USF Libraries | Special & Digital Collections | Exhibits

Primary Source Documentation of the Nanking Massacre

Iris Chang, Author, The Rape of Nanking

Well, there's a tremendous amount of evidence, both in the realm of oral history and also in archival documentation. We've got thousands of pages of documentation in four different languages that describe what happened, and it was actually documented by the people who either survived this or witnessed this or perpetrated these massacres. Diaries, letters, government reports; news articles generated by, you know, the Nazis who were witnessing it, in German; American missionaries and professors who were involved in trying to save the Chinese, you know.

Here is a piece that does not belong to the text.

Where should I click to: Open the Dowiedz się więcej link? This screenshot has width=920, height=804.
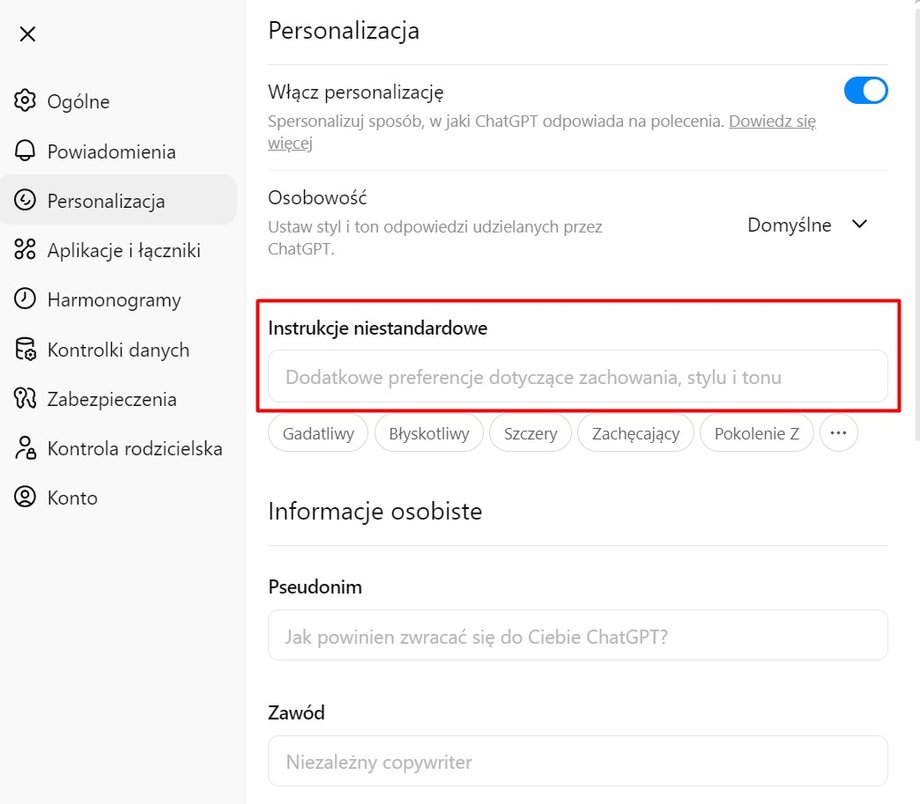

Well, there's a tremendous amount of evidence, primary source documentation in four different languages -- English, German, Chinese, and Japanese -- in the form of soldiers' diaries, or survivor oral histories, news articles, government dispatches, telegrams sent by intelligence officers, letters. There's just a huge amount of material that was generated at the time of the massacre, and by so many of the people who were there. That involves materials generated by, like, American missionaries, or some of the members of the German Nazi Party.

Nanking was a very cosmopolitan city, filled with diplomats and journalists and people from foreign countries. There are also still hundreds of people still alive in Nanking today, or even in the United States, who had survived the massacre and who could still talk about it.